Understaffing in prisons can lead to seriously dangerous situations, such as assaults, escapes, and riots. At the same time the states are looking for remedies to the staffing issue, most of them expect to see rises in prison population over the next three years. This is happening in spite of the states’ efforts to provide alternatives to prison incarceration and shorten sentences for minor crimes.
When prisons are short on staff, the correctional officers experience long hours, fatigue, and increased stress. This can cause a facility to be forced to cancel or reduce the number of social and recreational programs for inmates, including family visits. This, in turn, can result in unhappy prisoners, making the facilities less safe.
Low starting salaries, few raises, and low levels of unemployment do not help with hiring new officers or retaining experiences staff. At the same time, many facilities are full or overcrowded. In New Mexico, where facilities are at 98 percent of their capacity, the starting pay is $13.65 an hour with little chance of a raise. Officers can often find better pay in federal prisons or county jails, or lower stress and better pay in a different career. Only two-thirds of the jobs for corrections officers in the state prisons are filled; only half are filled in the two most understaffed facilities. Many officers in the state leave within three years.
Kansas, with a starting pay rate of $13.61 an hour, saw 29.7 percent of its corrections officers leave in 2015. In Nebraska, the turnover rate was 30.8, despite a slightly better salary of $15.49 an hour.

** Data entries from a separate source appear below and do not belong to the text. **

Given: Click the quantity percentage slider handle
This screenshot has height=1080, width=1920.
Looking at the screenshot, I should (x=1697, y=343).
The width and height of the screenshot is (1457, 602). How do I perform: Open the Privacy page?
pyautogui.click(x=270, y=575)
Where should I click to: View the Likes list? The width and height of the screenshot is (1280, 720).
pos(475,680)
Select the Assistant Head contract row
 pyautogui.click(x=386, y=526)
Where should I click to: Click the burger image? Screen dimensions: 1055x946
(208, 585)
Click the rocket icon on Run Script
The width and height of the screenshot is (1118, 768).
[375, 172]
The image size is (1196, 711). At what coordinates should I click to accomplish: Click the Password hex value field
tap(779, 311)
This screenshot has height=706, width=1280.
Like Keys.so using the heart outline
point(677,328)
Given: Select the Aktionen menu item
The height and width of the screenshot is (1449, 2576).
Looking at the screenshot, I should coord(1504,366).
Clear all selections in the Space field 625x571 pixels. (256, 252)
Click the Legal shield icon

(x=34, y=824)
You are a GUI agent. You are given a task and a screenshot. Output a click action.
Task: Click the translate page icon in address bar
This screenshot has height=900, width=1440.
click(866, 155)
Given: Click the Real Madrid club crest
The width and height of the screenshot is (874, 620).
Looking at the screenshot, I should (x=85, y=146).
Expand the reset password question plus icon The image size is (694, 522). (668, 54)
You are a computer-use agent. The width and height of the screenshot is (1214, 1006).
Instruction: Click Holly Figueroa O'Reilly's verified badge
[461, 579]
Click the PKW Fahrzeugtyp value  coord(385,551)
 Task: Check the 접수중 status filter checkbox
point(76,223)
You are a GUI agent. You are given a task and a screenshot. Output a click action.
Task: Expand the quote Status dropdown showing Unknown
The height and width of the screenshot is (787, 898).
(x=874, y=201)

The number of job openings in the state prisons requires more officers to work overtime, which drives up costs. It doesn’t help that over-worked, stressed-out prison guards tend to take a high number of sick days. Some states are working to provide more training on handling stress and being resilient. The states’ departments of corrections are asking for more funding from the state and federal governments to help solve the problems before the situation gets worse and the prisons become more dangerous.